1. The ability to select the boundaries of the frequency deviation range in order to exclude single deviations that can distort the assessment of droop and deadband.

2. Sequential calculation of the values of the deadband and droop of the primary control, which makes it possible to exclude the influence of frequency deviations lying within the obtained value of the deadband of the primary control on the estimation of the droop.

3. Separate calculation of the values of the border of the deadband and droop of the primary control for cases of decrease and increase in the network frequency. This makes it possible to take into account the different dynamic characteristics of the equipment when increasing and decreasing active power.

4. The result does not depend on the volume (temporal characteristics) of the original data.

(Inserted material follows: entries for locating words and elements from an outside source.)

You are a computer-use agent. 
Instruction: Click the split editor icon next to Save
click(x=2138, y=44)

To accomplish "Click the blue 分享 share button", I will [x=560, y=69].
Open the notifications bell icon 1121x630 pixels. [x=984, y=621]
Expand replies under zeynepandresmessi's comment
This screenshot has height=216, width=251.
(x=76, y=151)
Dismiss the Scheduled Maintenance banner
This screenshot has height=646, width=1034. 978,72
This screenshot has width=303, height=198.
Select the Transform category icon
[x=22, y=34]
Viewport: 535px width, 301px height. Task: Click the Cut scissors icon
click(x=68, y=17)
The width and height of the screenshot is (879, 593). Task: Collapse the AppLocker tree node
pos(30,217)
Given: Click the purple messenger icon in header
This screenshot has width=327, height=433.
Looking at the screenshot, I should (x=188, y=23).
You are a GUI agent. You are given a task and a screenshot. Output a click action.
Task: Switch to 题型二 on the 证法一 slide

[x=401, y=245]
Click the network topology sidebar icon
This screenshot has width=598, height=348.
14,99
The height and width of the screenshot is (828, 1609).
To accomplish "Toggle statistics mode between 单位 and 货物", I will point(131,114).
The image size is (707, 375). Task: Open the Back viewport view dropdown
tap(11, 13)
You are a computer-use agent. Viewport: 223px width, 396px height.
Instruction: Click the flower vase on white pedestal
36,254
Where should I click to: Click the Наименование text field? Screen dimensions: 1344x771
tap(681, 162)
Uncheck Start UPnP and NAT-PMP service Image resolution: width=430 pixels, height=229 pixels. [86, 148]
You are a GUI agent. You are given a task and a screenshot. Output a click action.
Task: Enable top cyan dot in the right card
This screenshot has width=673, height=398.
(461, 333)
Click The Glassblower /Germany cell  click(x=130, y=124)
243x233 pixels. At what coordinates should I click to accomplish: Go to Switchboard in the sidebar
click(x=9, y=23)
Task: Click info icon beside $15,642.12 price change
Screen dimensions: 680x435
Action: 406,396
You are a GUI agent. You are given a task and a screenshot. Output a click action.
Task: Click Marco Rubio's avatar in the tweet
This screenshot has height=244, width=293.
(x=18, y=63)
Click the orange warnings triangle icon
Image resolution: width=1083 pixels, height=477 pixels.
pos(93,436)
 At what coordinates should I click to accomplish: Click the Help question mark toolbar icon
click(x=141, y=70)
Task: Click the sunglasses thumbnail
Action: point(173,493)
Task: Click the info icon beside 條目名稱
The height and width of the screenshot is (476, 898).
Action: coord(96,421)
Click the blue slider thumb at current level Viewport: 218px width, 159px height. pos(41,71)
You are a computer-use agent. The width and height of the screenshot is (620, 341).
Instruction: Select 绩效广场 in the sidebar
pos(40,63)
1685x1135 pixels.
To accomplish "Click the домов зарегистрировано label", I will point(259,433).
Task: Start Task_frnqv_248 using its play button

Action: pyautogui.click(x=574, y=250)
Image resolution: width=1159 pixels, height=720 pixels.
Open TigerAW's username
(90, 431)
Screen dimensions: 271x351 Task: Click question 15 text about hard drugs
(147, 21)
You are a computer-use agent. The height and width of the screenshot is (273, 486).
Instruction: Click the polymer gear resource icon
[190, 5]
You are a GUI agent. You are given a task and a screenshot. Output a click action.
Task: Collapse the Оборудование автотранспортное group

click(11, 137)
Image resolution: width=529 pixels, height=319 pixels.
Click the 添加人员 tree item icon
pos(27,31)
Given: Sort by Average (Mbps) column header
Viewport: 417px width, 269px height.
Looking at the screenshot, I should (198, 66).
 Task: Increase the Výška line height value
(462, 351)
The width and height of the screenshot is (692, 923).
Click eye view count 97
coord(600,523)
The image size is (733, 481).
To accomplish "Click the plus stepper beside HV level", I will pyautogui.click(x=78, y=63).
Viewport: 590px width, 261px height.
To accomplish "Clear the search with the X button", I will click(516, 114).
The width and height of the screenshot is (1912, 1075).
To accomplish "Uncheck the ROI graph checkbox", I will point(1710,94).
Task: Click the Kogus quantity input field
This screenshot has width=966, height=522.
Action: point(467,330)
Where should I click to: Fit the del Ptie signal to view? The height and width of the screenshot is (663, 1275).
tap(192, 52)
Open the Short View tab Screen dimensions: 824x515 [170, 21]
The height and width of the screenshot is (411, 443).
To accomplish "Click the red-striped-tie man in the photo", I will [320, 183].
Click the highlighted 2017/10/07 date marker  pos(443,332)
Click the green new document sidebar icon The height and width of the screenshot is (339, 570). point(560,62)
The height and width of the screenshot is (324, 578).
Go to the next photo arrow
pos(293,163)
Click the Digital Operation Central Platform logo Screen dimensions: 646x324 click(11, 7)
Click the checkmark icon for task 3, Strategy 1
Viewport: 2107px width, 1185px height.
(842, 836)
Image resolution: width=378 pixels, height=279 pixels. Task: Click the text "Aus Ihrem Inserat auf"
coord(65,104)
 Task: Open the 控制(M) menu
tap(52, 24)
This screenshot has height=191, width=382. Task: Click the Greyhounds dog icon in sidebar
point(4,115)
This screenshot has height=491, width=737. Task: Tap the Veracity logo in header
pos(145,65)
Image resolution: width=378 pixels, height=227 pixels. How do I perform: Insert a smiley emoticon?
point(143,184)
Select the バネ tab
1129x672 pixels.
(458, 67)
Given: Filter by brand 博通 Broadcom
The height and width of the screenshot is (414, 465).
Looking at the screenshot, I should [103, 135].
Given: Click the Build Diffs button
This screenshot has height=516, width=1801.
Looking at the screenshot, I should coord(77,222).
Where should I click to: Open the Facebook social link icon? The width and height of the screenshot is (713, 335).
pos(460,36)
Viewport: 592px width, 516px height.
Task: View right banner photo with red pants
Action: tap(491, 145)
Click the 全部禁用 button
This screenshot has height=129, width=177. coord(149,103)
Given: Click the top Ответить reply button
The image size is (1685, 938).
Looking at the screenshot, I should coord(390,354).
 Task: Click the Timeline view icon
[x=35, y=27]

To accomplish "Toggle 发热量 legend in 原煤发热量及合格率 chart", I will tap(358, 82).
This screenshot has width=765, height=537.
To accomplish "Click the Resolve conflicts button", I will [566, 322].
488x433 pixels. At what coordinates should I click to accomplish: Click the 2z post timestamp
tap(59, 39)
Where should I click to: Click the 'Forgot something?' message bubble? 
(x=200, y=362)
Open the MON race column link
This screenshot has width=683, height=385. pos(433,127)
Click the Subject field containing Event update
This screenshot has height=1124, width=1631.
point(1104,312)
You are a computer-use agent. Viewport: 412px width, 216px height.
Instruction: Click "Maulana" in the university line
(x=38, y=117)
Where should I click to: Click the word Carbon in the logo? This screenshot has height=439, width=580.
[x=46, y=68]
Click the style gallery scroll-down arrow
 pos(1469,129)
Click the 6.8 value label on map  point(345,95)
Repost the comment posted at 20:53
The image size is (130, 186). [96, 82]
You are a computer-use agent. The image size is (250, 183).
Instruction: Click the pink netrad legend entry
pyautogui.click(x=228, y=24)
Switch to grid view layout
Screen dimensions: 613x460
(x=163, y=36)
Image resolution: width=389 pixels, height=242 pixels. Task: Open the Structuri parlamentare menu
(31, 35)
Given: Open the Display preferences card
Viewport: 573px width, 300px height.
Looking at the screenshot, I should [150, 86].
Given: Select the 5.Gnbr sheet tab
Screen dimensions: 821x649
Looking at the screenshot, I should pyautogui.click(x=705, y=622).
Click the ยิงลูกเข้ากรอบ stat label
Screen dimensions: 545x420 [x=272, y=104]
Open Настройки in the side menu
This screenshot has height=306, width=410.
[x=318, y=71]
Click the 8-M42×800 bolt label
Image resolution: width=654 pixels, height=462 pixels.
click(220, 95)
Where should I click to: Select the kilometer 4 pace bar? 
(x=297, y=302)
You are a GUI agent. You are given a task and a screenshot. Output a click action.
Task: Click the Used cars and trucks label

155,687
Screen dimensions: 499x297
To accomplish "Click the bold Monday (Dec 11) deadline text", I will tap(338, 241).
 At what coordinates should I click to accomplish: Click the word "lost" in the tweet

It is recommended to use the existing methodology if data (turbine rotor speed and active power) are available for at least 18–24 h. The VTI technique allows us to obtain adequate and representative results in the presence of initial information in 2–3 h.

CONCLUSIONS

(1) The existing methodology for assessing the droop and the deadband of primary control when controlling the participation of generating equipment in the SPFC has drawbacks, which quite often lead to incorrect results. A significant error of the methodology is due, for example, to the use of the regression function in the calculation of smoothing as well as the assumption that the actual static characteristic is symmetric relative to zero.

(2) The specialists of VTI have developed an alternative method for calculating the actual values of droop and deadband of primary control. The values obtained using the algorithm proposed by the specialists of VTI more adequately and representatively characterize the actual dependence of the active power of the generating equipment on changes in the network frequency. This allows us to give an objective assessment of the operation of generating equipment.